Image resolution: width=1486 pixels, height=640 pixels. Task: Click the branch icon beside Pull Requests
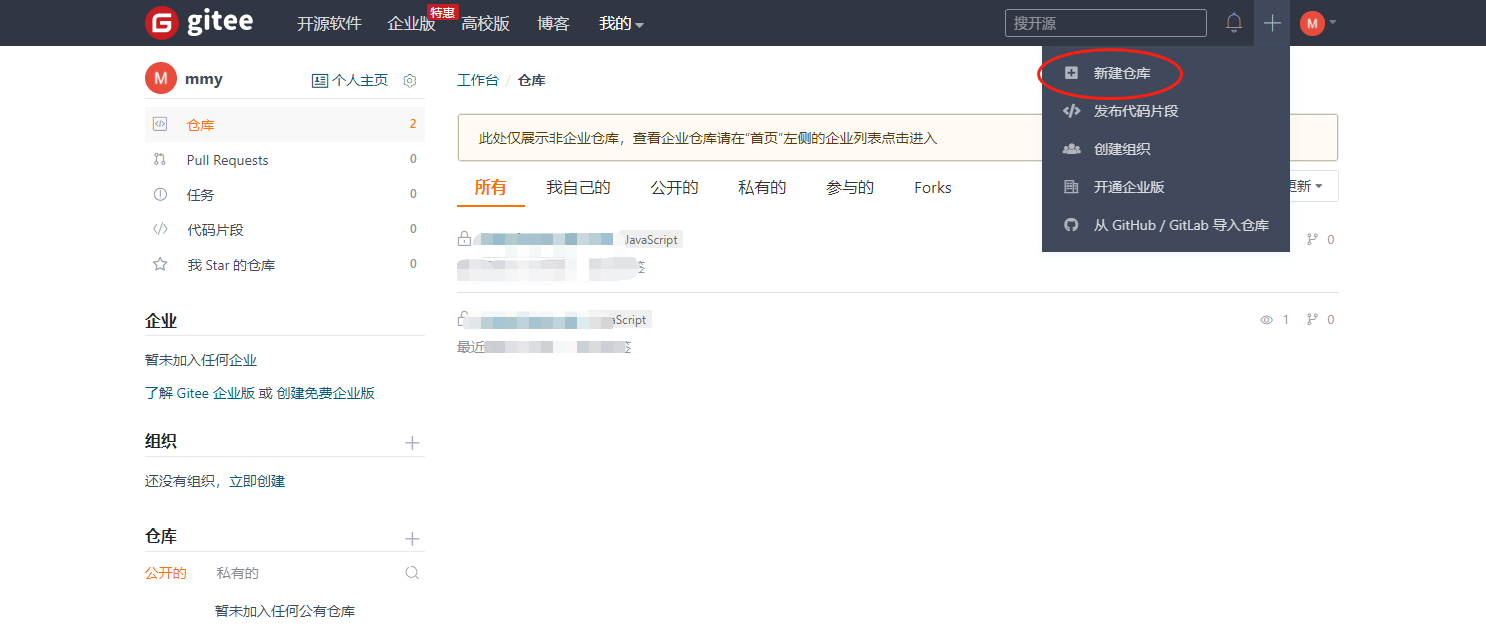click(x=160, y=159)
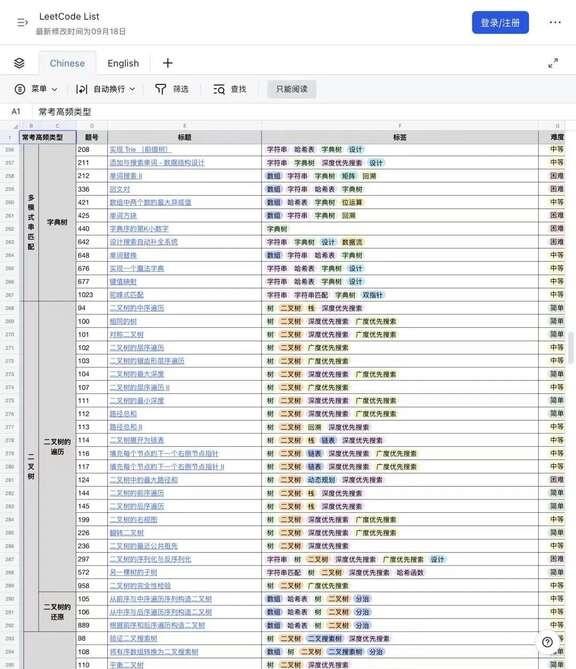Click the auto-wrap text icon
The image size is (576, 669).
tap(81, 89)
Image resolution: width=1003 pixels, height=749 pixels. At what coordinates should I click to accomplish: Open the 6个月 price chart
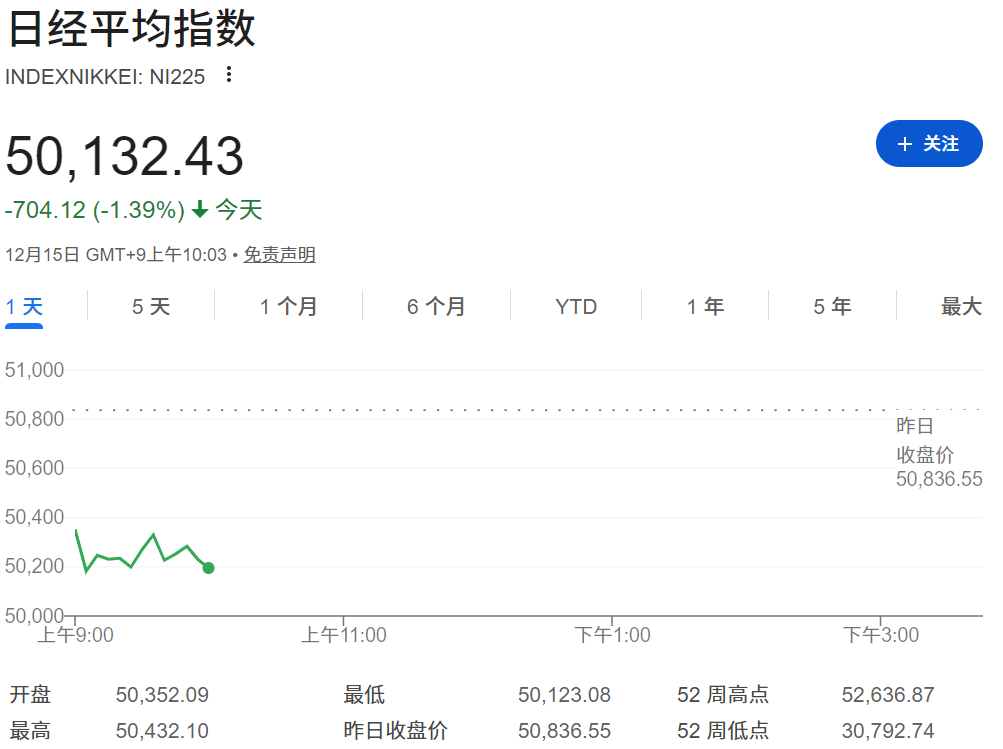[435, 307]
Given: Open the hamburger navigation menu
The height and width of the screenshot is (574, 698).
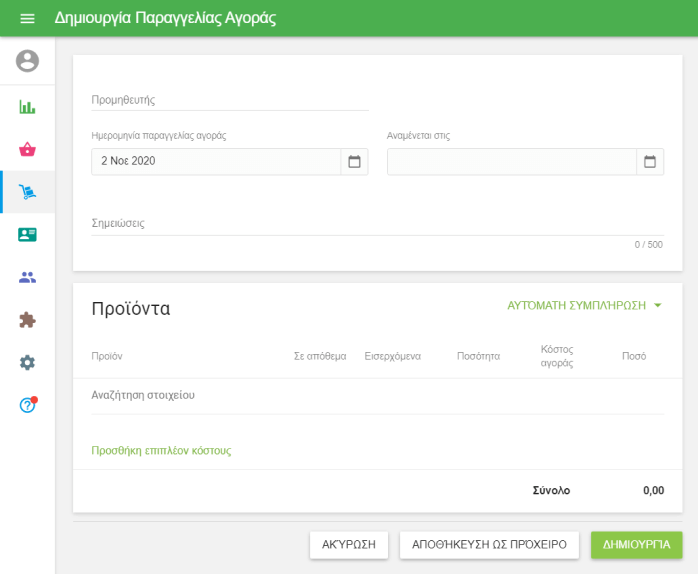Looking at the screenshot, I should tap(27, 18).
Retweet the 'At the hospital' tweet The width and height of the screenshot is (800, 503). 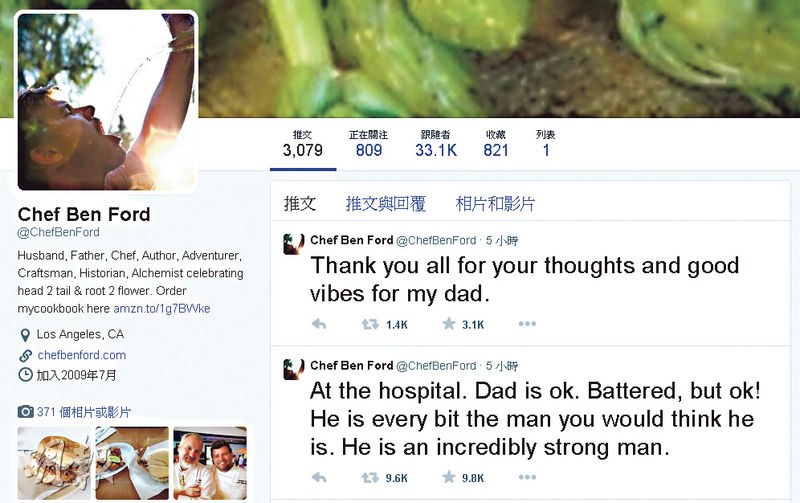coord(370,477)
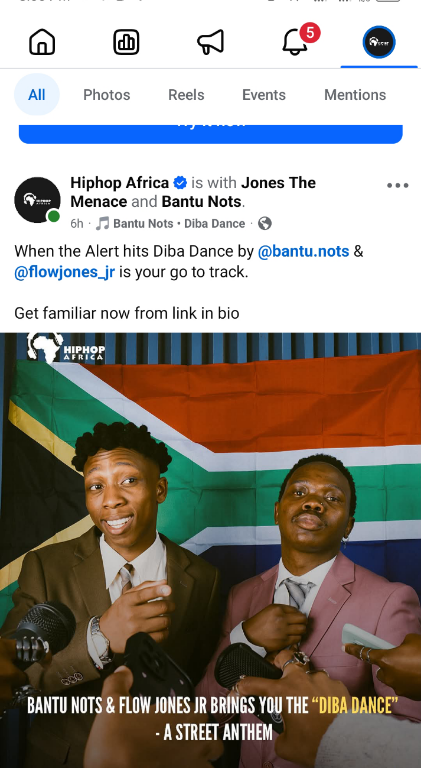Tap the music note icon
Screen dimensions: 421x768
tap(102, 223)
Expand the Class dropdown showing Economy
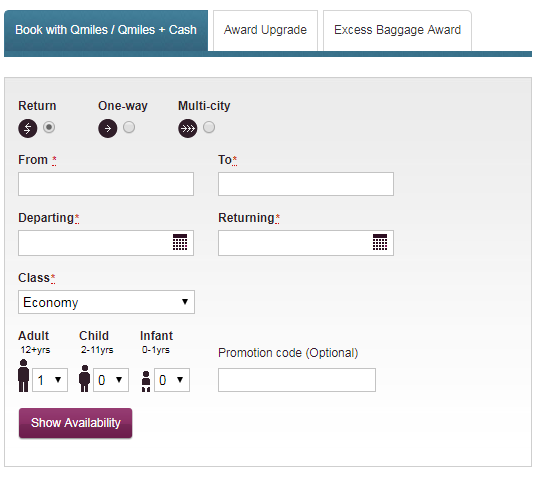This screenshot has width=546, height=478. 106,302
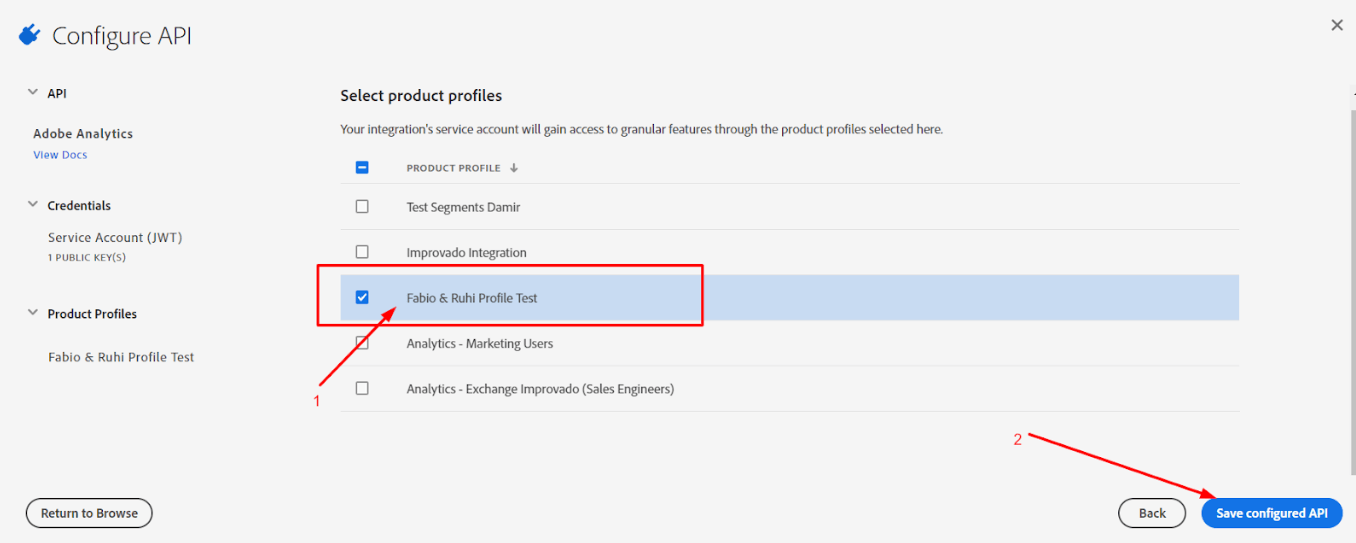1356x543 pixels.
Task: Sort by Product Profile column arrow
Action: (514, 168)
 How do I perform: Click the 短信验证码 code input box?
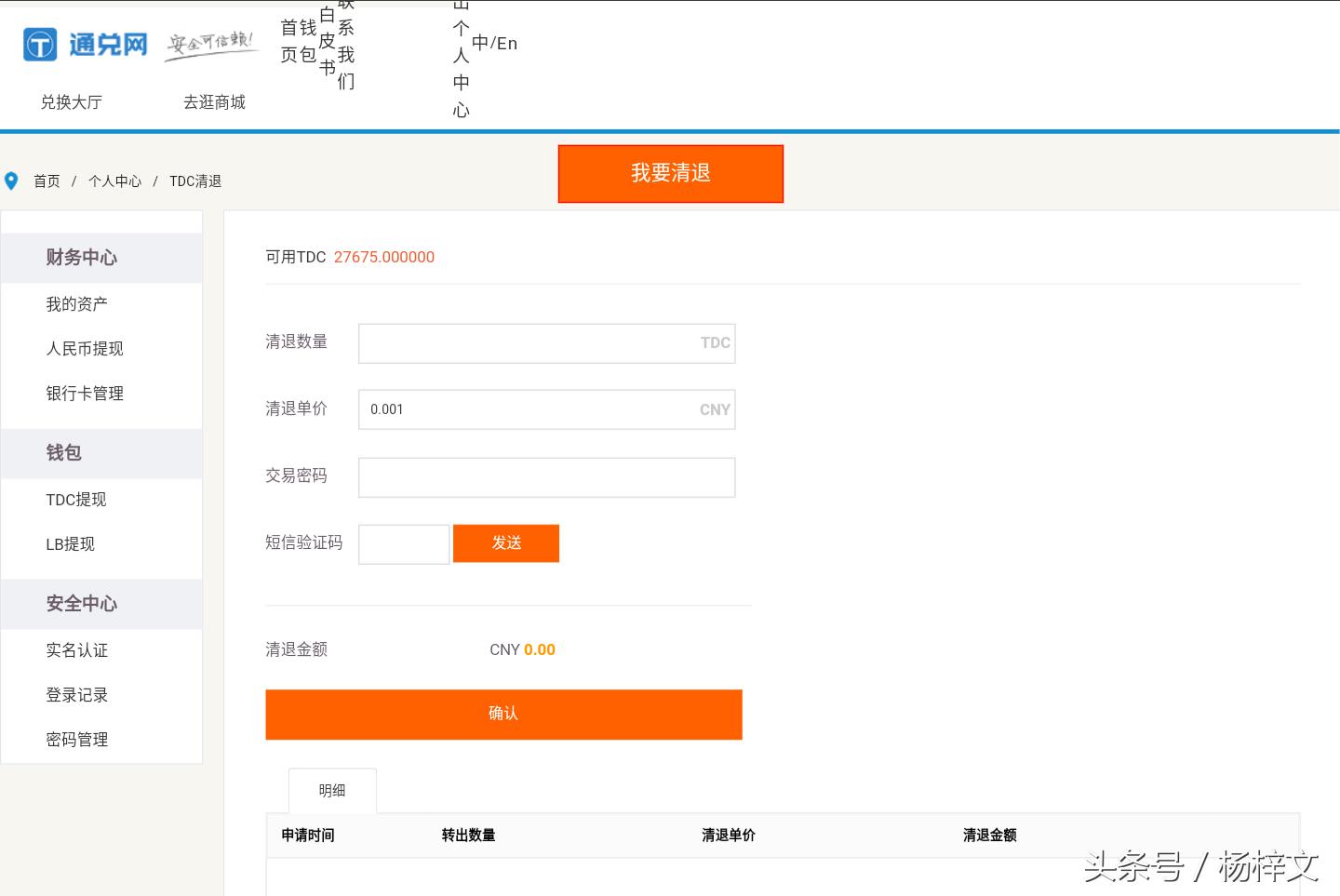404,544
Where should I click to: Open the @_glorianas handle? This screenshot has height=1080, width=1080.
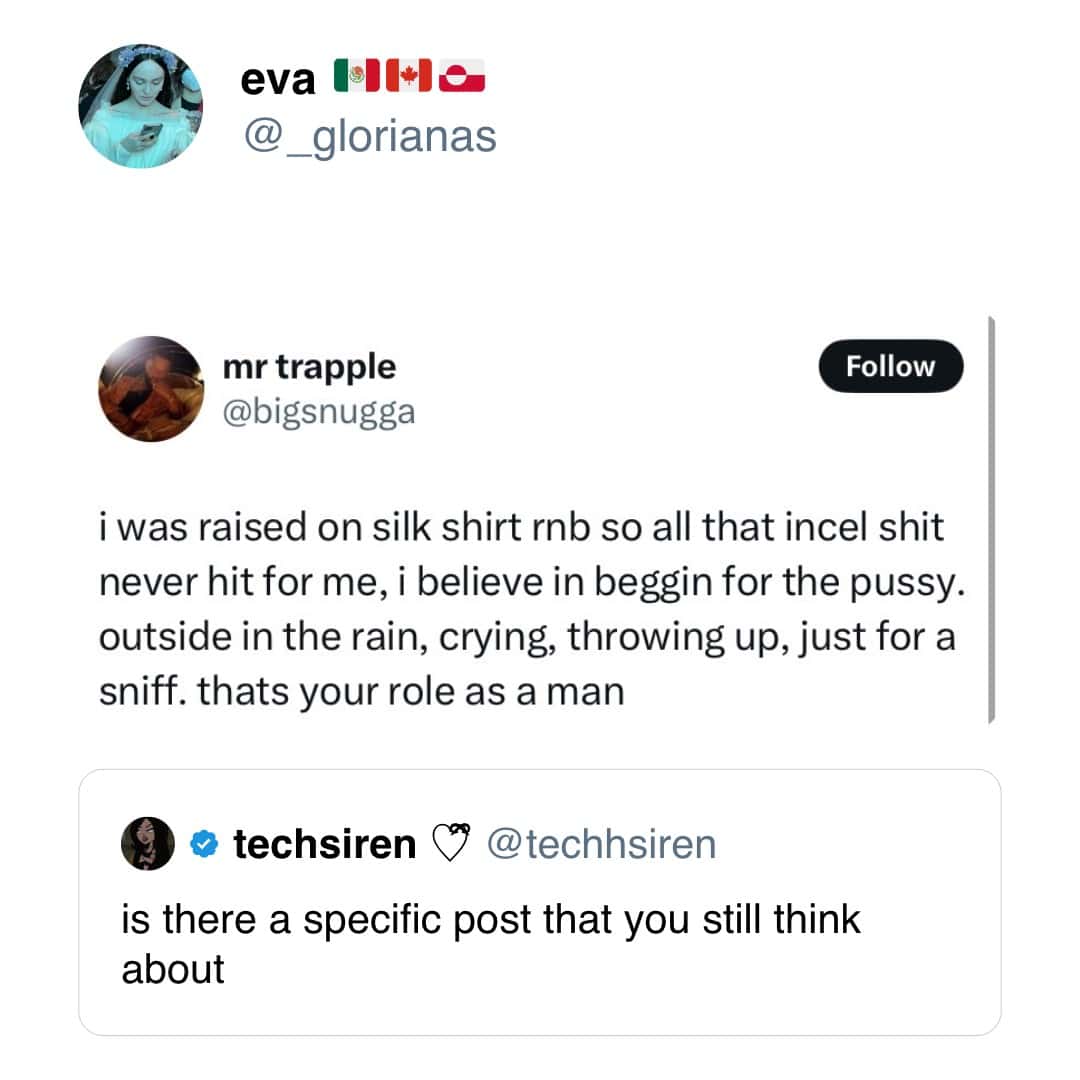[x=370, y=136]
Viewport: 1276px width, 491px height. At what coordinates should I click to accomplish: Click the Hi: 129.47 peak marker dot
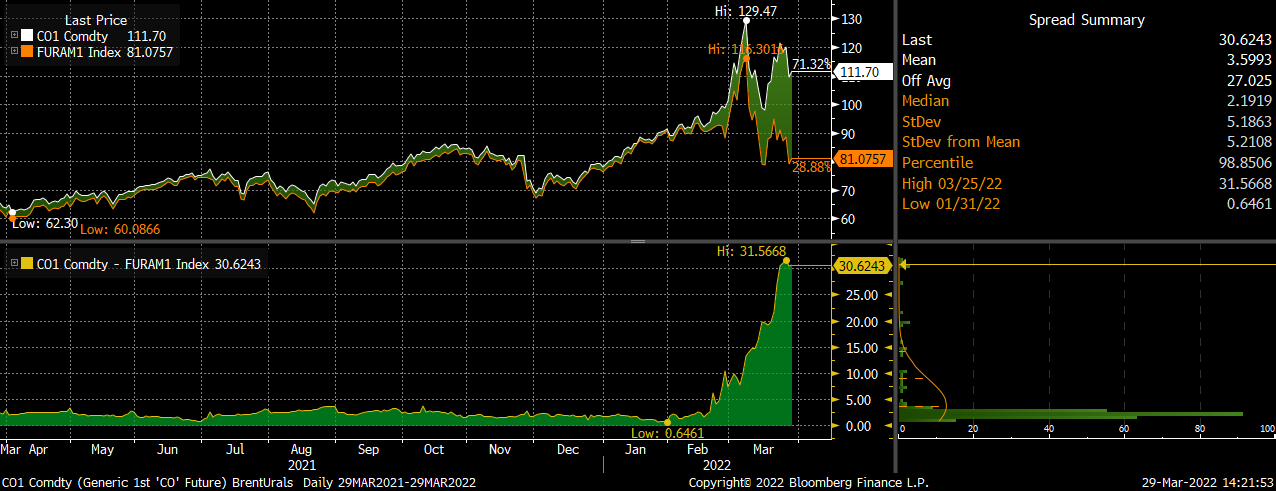[x=747, y=20]
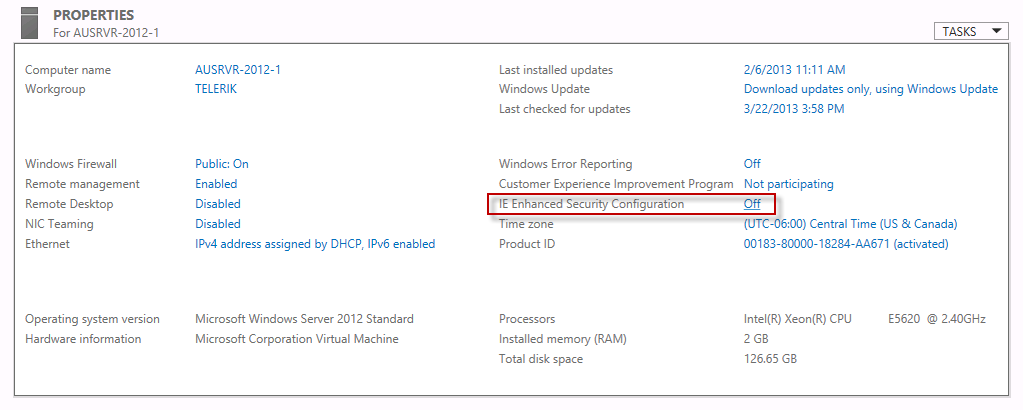Click the Central Time zone link
Screen dimensions: 1023x410
point(851,224)
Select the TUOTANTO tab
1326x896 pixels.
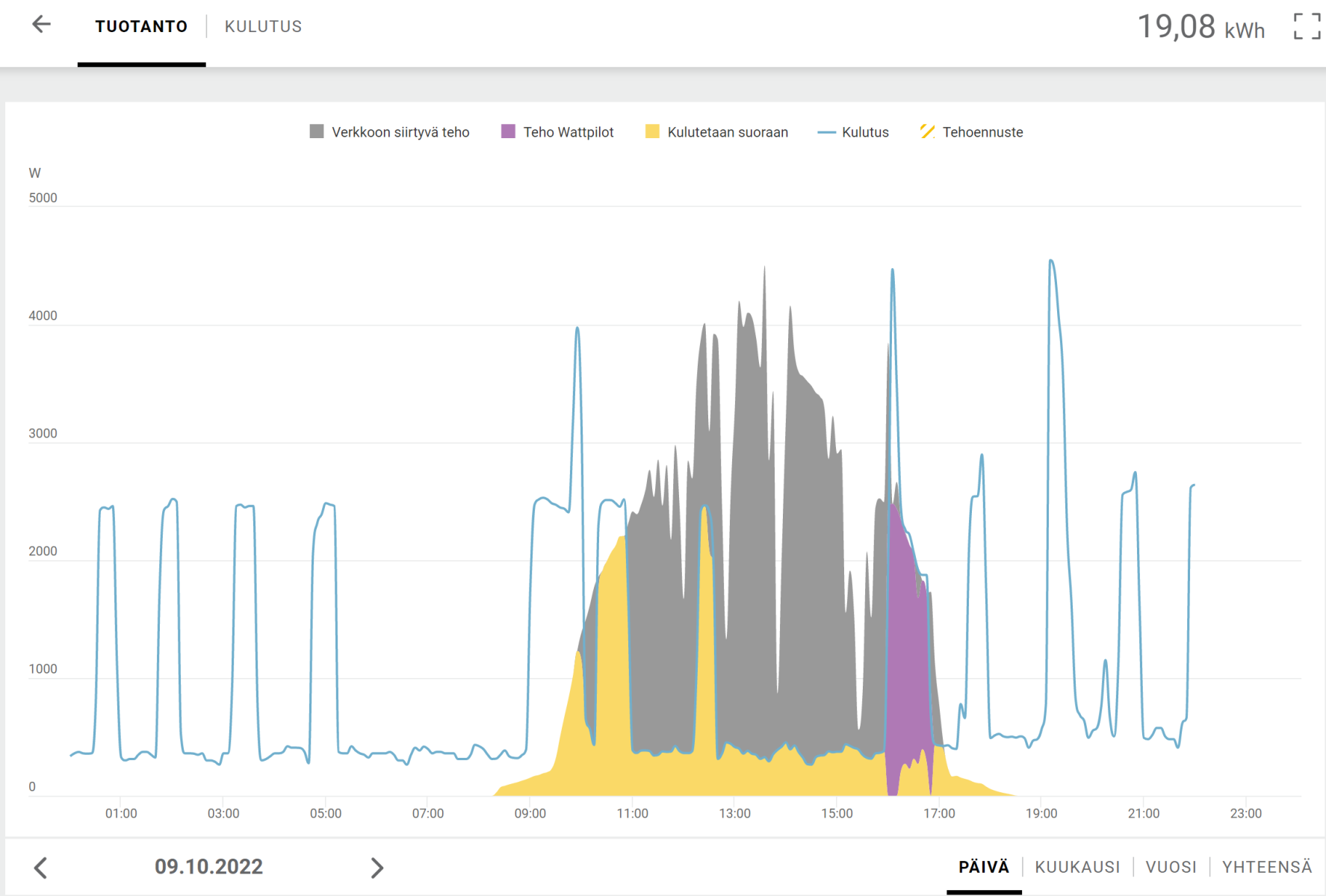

-----

> [What the exercise asks]:
Line for line, output the entries above from the line with "Image resolution: width=1003" to the line with "Given: Open the hamburger navigation menu", both included, and nothing more. Skip pictures.

> [Solution for this exercise]:
Image resolution: width=1003 pixels, height=749 pixels. At what coordinates should I click to accomplish: Open the 6个月 price chart
[435, 307]
Given: Open the hamburger navigation menu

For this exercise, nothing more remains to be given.